On Vincent van Gogh’s 167th birthday, thieves commemorated the towering artist by stealing one of his works from a Dutch museum.
At about 3:15 am on Monday morning, thieves smashed the glass front doors at the Singer Laren Museum in the Netherlands and took The Parsonage Garden at Nuenen in Spring, the NL Times reports. The burglar alarm was triggered, but by the time the police arrived, the culprits had already made off with the Post-Impressionist’s 1884 work, which was on loan from the Groninger Museum. The Singer Laren had been closed since early March due to the Covid-19 pandemic.
The oil painting was made during a two-year period when Van Gogh was living in Nuenen with his parents in a Dutch Reformed Church parsonage—his father was pastor there. Between 1883 and 1885, the artist documented the changing seasons in a series of paintings of the parsonage garden, and the stolen work was among them. Van Gogh also completed his first major painting, The Potato Eaters (1885), while in Nuenen. Shortly afterwards he decamped to Antwerp, and then again to Paris in 1886.
Though the exact value of The Parsonage Garden is unknown, Van Gogh’s paintings traditionally sell for tens of millions at auction—the artist’s current record is $82.5 million for Portrait of Dr. Gachet (1890). That price made the work the most expensive painting in the world at the time it was sold in 1990.
Of course, this is hardly the first Van Gogh to be stolen: Two paintings were pilfered from the Van Gogh Museum in Amsterdam in 2002, and were not recovered until almost 15 years later in Italy in 2016. Twenty more Van Gogh works were briefly stolen from the same museum in 1991—The Potato Eaters among them—in an incredible inside job that came to an abrupt end moments after it happened.
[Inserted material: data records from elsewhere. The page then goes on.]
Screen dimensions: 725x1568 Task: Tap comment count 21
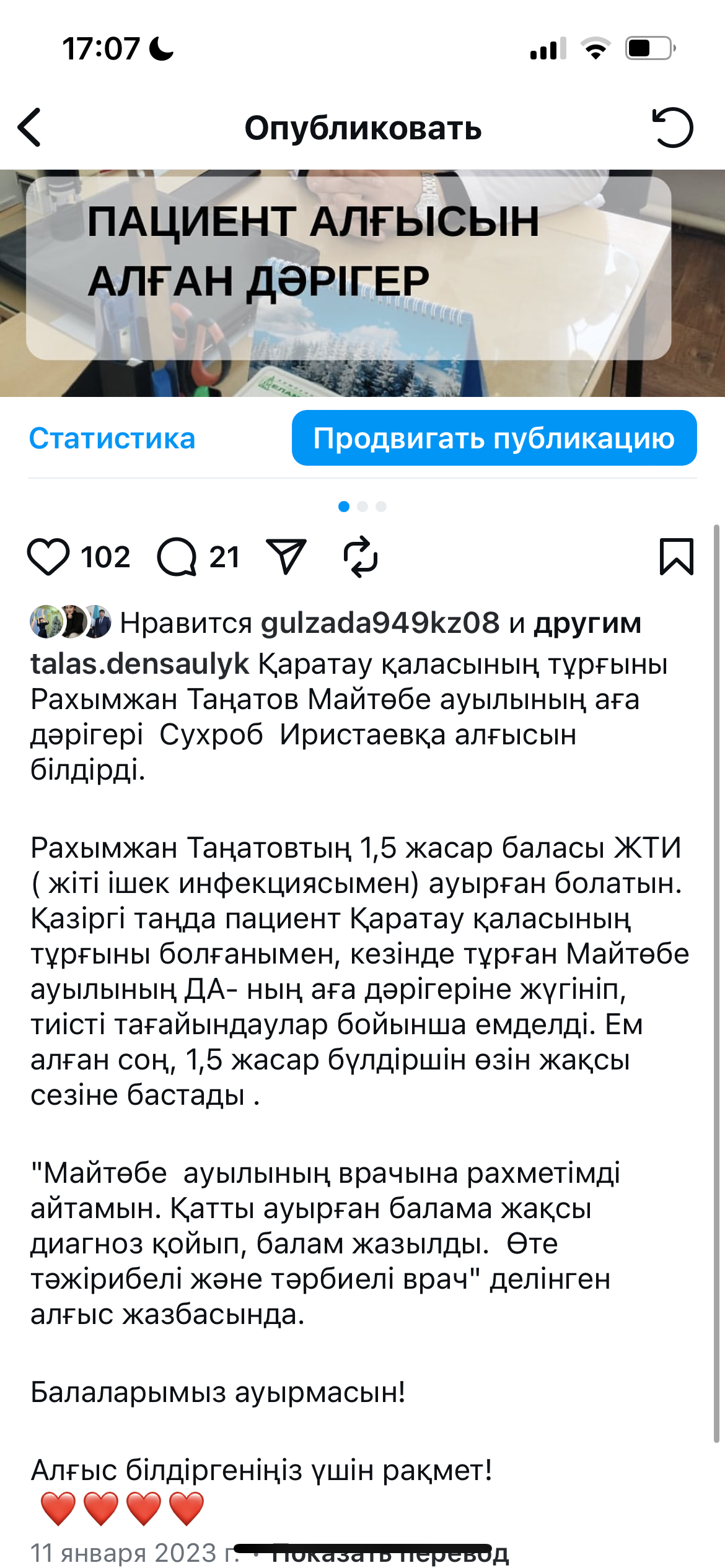tap(224, 557)
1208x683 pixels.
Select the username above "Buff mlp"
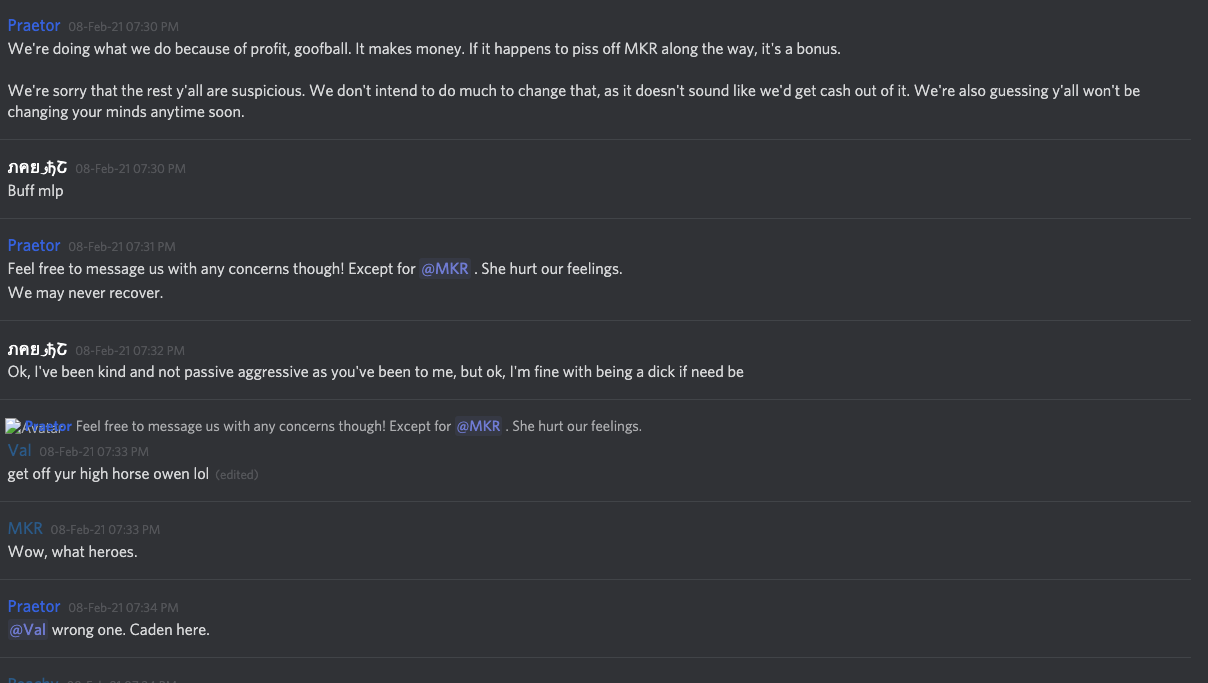[x=37, y=168]
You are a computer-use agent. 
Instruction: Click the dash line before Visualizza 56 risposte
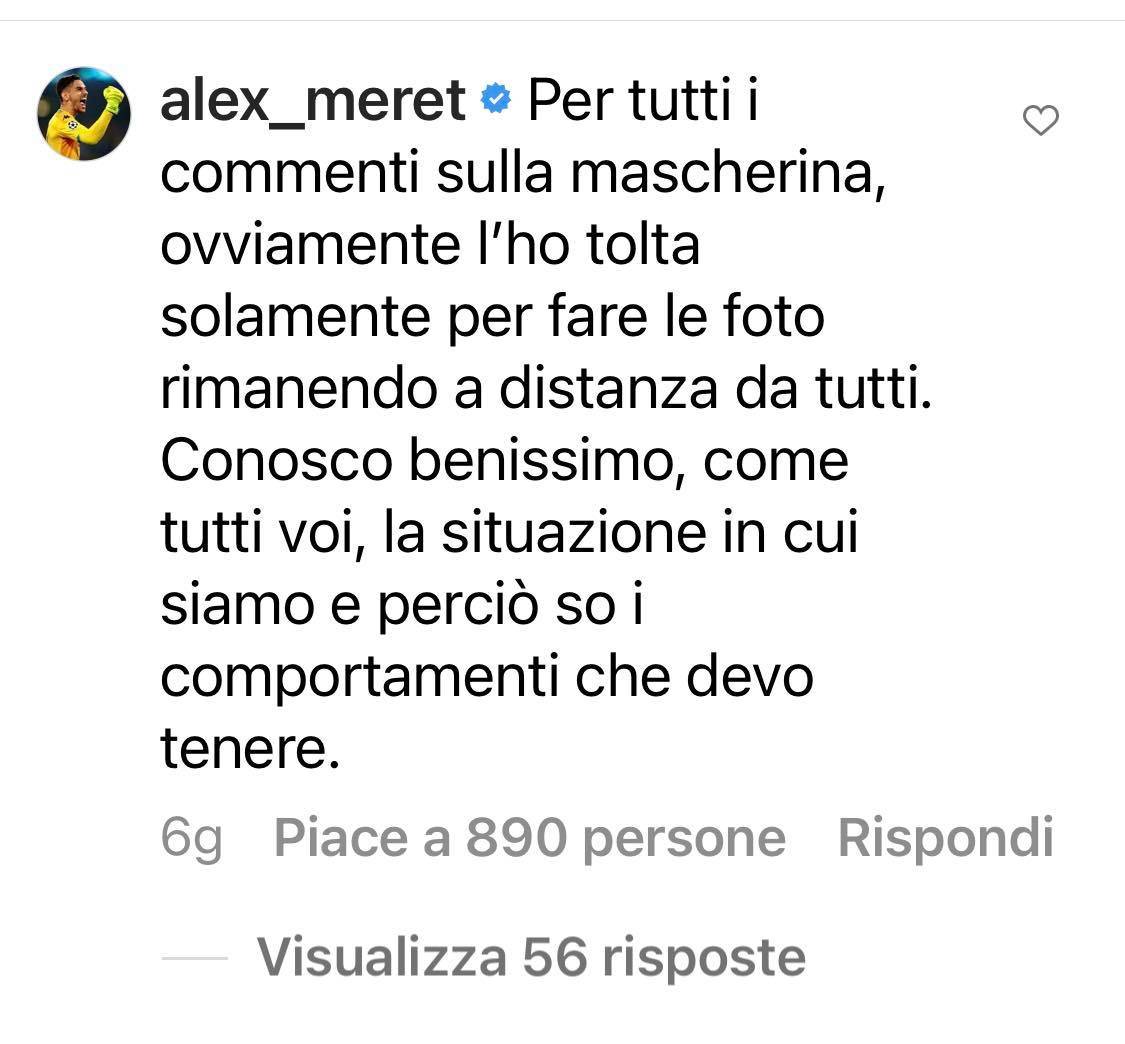click(194, 958)
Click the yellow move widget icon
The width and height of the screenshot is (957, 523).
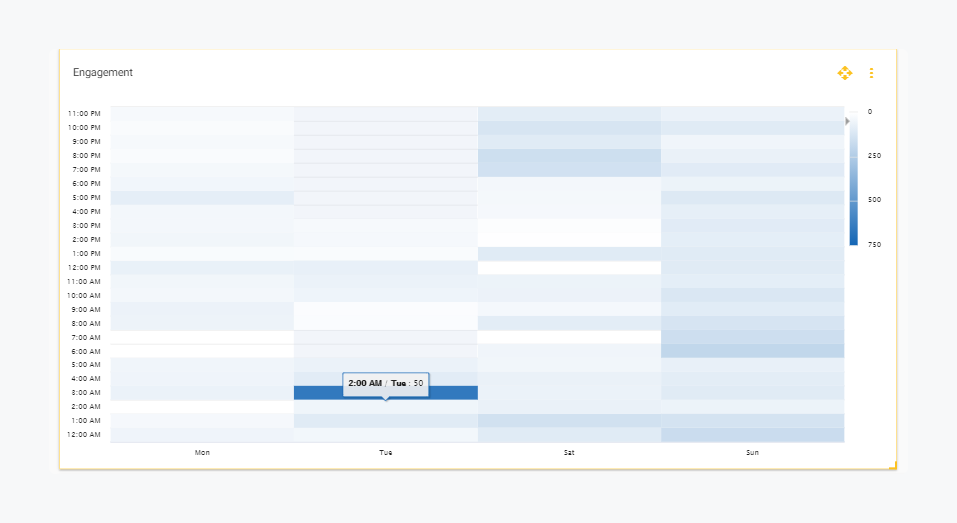pos(844,73)
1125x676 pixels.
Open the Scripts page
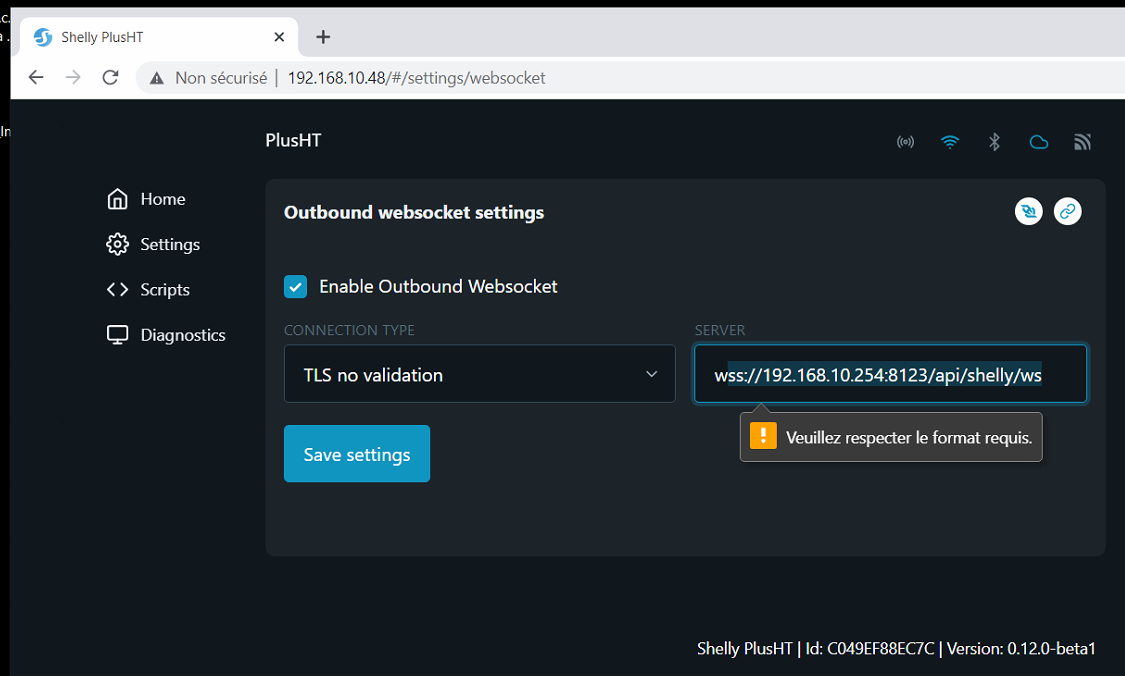[163, 289]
The paintings were recovered just 35 minutes after being stolen when the thieves’s getaway car got a flat tire.
And although this is the Singer Laren’s only Van Gogh work—the museum primarily serves to house the modernist collection of William and Anna Singer—it’s also no stranger to art heists. In 2007, a break-in claimed seven statues from the museum garden, including a bronze cast of Rodin’s The Thinker, which was eventually found, albeit in damaged condition.
The Parsonage Garden, meanwhile, is the only Van Gogh work in the Groninger’s permanent collection. “It is very bad for the Groninger Museum, it is very bad for the Singer, but it is terrible for us all,” Jan Rudolph de Lorm, director of the Singer Laren, said at a press conference yesterday. “Art exists to be seen and shared by us, the community, to enjoy to draw inspiration from and to draw comfort from, especially in these difficult times.” As of press time, the art thieves were still at large.